In all of Bosnia and Herzegovina (BiH), the ICMP has made a total of 13,124 accurate, DNA-led identifications of individuals since ICMP’s DNA system went online in November 2001. To make these DNA identifications, ICMP has collected 69,838 blood samples from relatives of the victims and has received from BiH institutions 32.295 bone samples taken from exhumed human mortal remains.
The most difficult case load in BiH is the identification of Srebrenica remains. As a result of attempts by perpetrators to conceal evidence of this major atrocity, many bodies were removed from their initial mass graves and reburied in other locations. As a consequence, body parts are found disarticulated in numerous primary and secondary mass grave sites. ICMP forensic anthropologists use DNA analysis as a tool in re-associating disarticulated parts of the same body. In one case, ICMP identified a Srebrenica victim whose body parts were found in four different mass graves two of which were 20 km from the other two locations.

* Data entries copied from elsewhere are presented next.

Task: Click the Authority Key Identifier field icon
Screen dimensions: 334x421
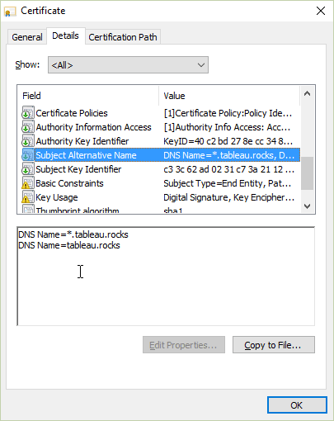Action: point(28,141)
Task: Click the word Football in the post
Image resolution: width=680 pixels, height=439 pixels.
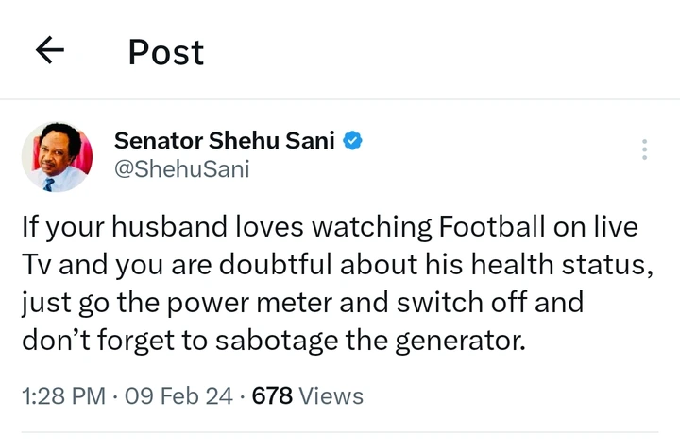Action: point(492,226)
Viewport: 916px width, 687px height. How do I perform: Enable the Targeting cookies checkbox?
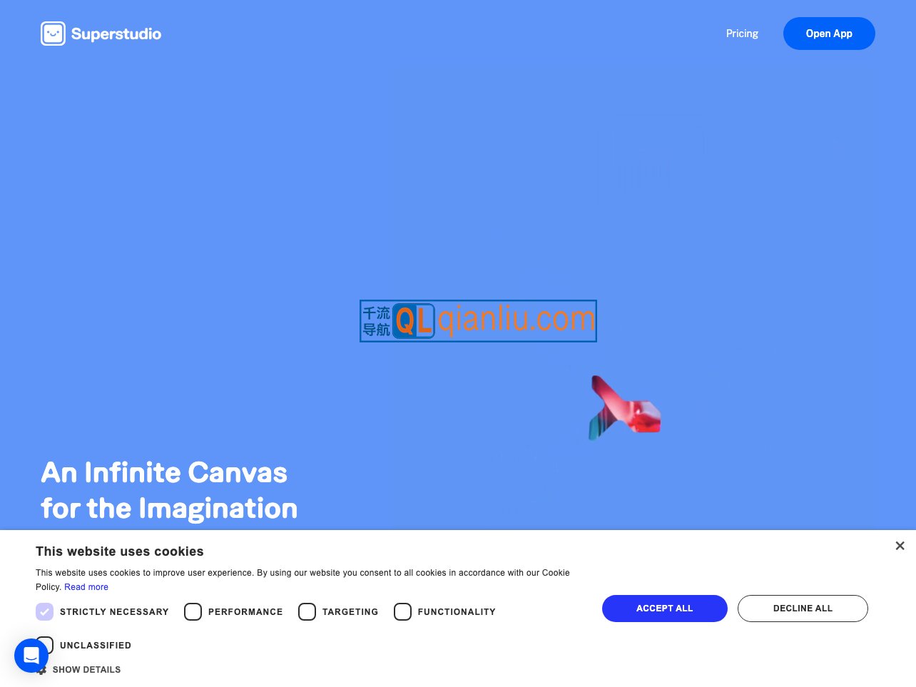tap(307, 611)

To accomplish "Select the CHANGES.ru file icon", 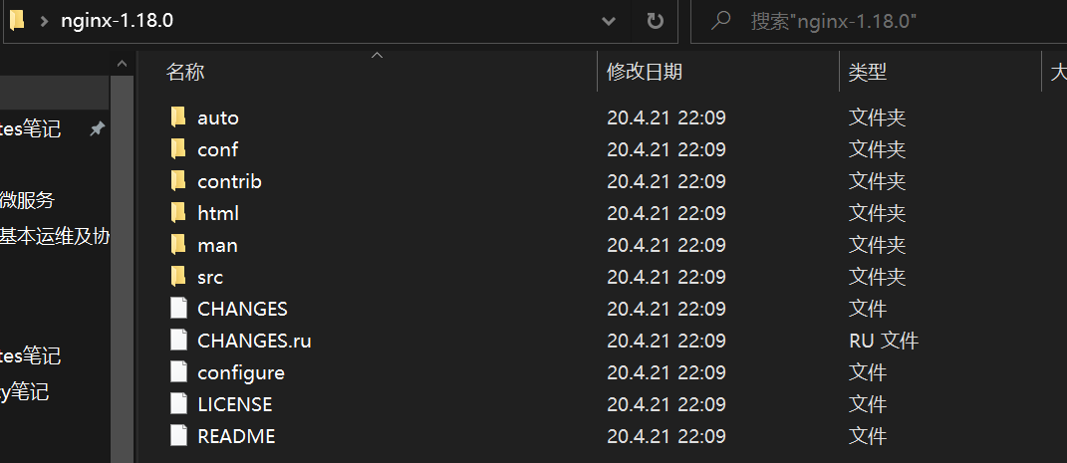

“On July 11th, the ICMP and its staff mourn together with the families who give burial to their identified relatives in Potočari.” said ICMP’s Director-General Ms. Kathryne Bomberger on the occasion of this year’s Srebrenica burial. “ICMP will remain dedicated to identification of all Srebrenica victims and other victims of the armed conflicts in the Western Balkans. Indeed, in addition to those buried so far, ICMP has DNA-identified body parts of another 1,844 Srebrenica victims. However, many of the families have decided to wait to bury them until more body parts are found. The lack of information on clandestine mass graves hence remains a huge problem in Bosnia and Herzegovina. On this occasion, I am calling on BiH authorities to make more efforts to locate these sites so that more families could be able to give their missing loved ones a dignified burial. I also appeal to the conscience of all people who have information on mass grave locations to submit it to the BiH Missing Persons Institute.”
“ICMP’s identification techniques directly undermine revisionist attempts to deny mass atrocities. By providing irrefutable evidence on victims’ identities, the ICMP helps judicial institutions bring war crime perpetrators to justice, restores victims’ humanity and dignity and brings a sense of closure for their surviving family members. These family members have a right to information concerning the fate and whereabouts of their loved ones”, Bomberger added.
The introduction of DNA by the ICMP as the basis for identifying large numbers of missing persons from the 1990’s conflicts in the Western Balkans enabled accurate identifications of persons that would never otherwise have been identified. The first DNA match, for a 15 year-old boy from Srebrenica, was made on November 16, 2001. ICMP has since provided identification assistance to governments around the globe.